Prolapsed lumbar discs ('slipped disc', 'herniated disc') account for less than five percent of all low-back problems, but are the most common cause of nerve root pain ('sciatica'). Ninety percent of acute attacks of sciatica settle with non-surgical management. Surgical options are usually considered for more rapid relief in the minority of patients whose recovery is unacceptably slow.

This updated review considers the relative merits of different forms of surgical treatments by collating the evidence from 40 randomized trials and two quasi-randomized controlled trials (5197 participants) on:
(i) Discectomy - surgical removal of part of the disc
(ii) Microdiscectomy - use of magnification to view the disc and nerves during surgery
(iii) Chemonucleolysis - injection of an enzyme into a bulging spinal disc in an effort to reduce the size of the disc

Despite the critical importance of knowing whether surgery is beneficial, only three trials directly compared discectomy with non-surgical approaches. These provide suggestive rather than conclusive results. Overall, surgical discectomy for carefully selected patients with sciatica due to a prolapsed lumbar disc appears to provide faster relief from the acute attack than non-surgical management. However, any positive or negative effects on the lifetime natural history of the underlying disc disease are unclear. Microdiscectomy gives broadly comparable results to standard discectomy. There is insufficient evidence on other surgical techniques to draw firm conclusions.

Trials showed that discectomy produced better outcomes than chemonucleolysis, which in turn was better than placebo. For various reasons including concerns about safety, chemonucleolysis is not commonly used today to treat prolapsed disc.
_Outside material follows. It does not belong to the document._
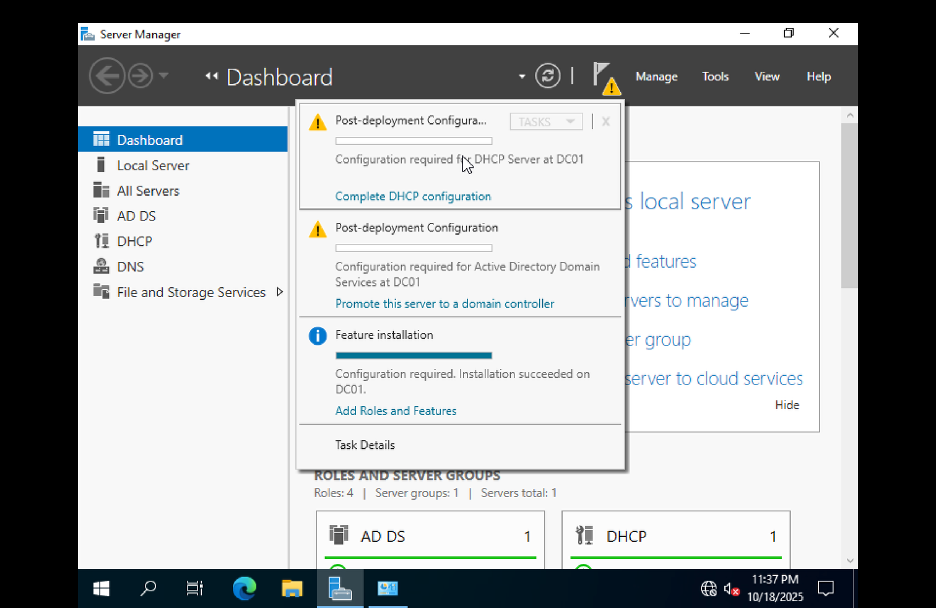Image resolution: width=936 pixels, height=608 pixels.
Task: Open Microsoft Edge from the taskbar
Action: click(x=242, y=588)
Many trials provided limited information on complications, but generally included recurrence of symptoms, need for additional surgery and allergic reactions (chemonucleolysis).
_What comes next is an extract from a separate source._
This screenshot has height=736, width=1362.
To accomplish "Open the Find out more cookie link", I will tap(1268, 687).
Many of the trials had major design weaknesses that introduced considerable potential for bias. Therefore, the conclusions of this review should be read with caution.

Future trials should be designed to reduce potential bias. Future research should explore the optimal timing of surgery, patient-centred outcomes, costs and cost-effectiveness of treatment options, and longer-term results over a lifetime perspective.